To help upskill local developers, Google noted that it has also partnered with Kabarak University and IntelliSOFT Consulting, to host its first Open Health Stack bootcamp in Kenya.
3. Screening for tuberculosis using AI
According to WHO, tuberculosis (TB) is the ninth leading cause of death worldwide, with over 25 per cent of TB deaths occurring in Africa.
While TB is treatable, Google said, it requires cost-effective screening solutions to help catch the disease early and reduce community spread.
“This year, we partnered with an AI-based organization headed by Right to Care, a not-for-profit entity with extensive experience in TB care within Africa, to make AI-powered screenings widely available across Sub-Saharan Africa,” the company said in a statement.
“Our partners have committed to performing 100,000 free AI-powered TB screenings during our collaboration.”
4. Searching for skin conditions using images
Describing skin rashes or moles accurately using words alone can be challenging.
According to the tech company, since earlier this year, users in the US and Japan have been able to use Google Lens to search for information about skin conditions with images instead of text.
Google noted that this feature is being expanded to cover the entire African continent.
“People can simply capture a photo, upload it to Lens, and discover visually similar matches,” the tech giant said.
“This feature works well for those times where you’re not sure how to describe something on your body, like a bump on your lip, a line on your nails, or hair loss on your head.”
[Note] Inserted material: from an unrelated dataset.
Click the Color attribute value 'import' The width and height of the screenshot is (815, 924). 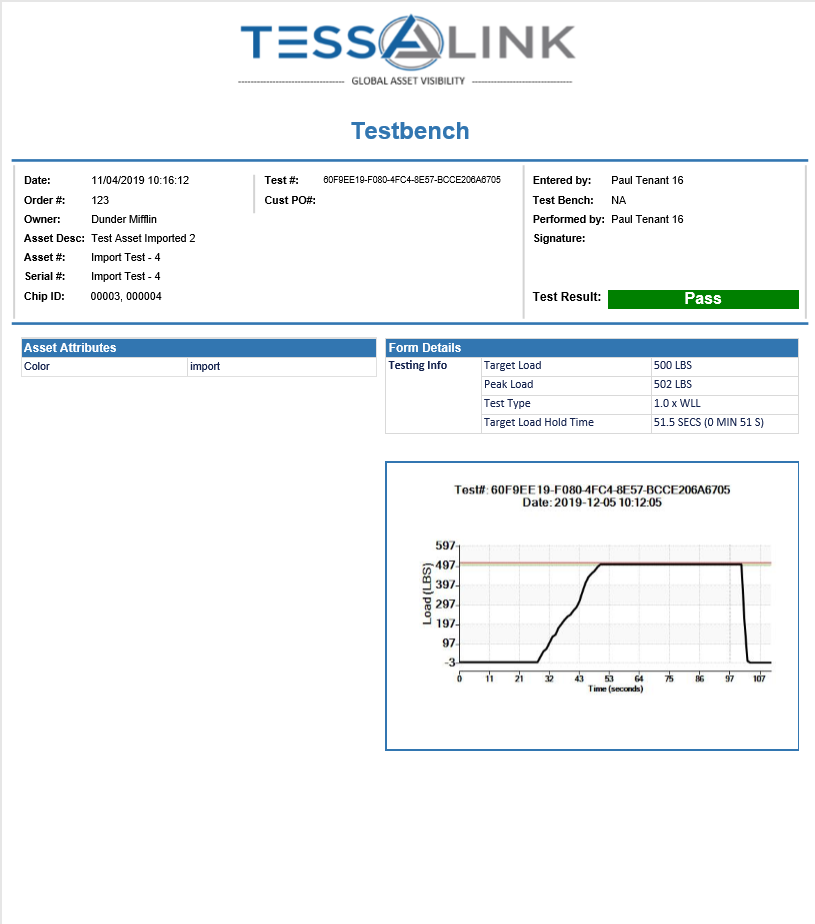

5. Supporting access to emergency obstetric care in Nigeria
According to recent estimated data, though only 0.06 per cent of annual global births occur in Nigeria, the country disproportionately contributes 28 per cent of global maternal deaths every year.
Online research shows that long travel times play a part in negative maternal outcomes.
Google recently released a tool in Nigeria, developed in collaboration with the OnTIME consortium, to help governments and public health organizations address challenges around accessing emergency obstetric care.
“By using Google’s internal directions API, the same API that powers navigation in Google Maps, decision-makers can see data around average travel times to the nearest emergency obstetric facilities for different regions,” Google said.
“It helps them better understand where expectant mothers may have limited geographic access to life-saving care.”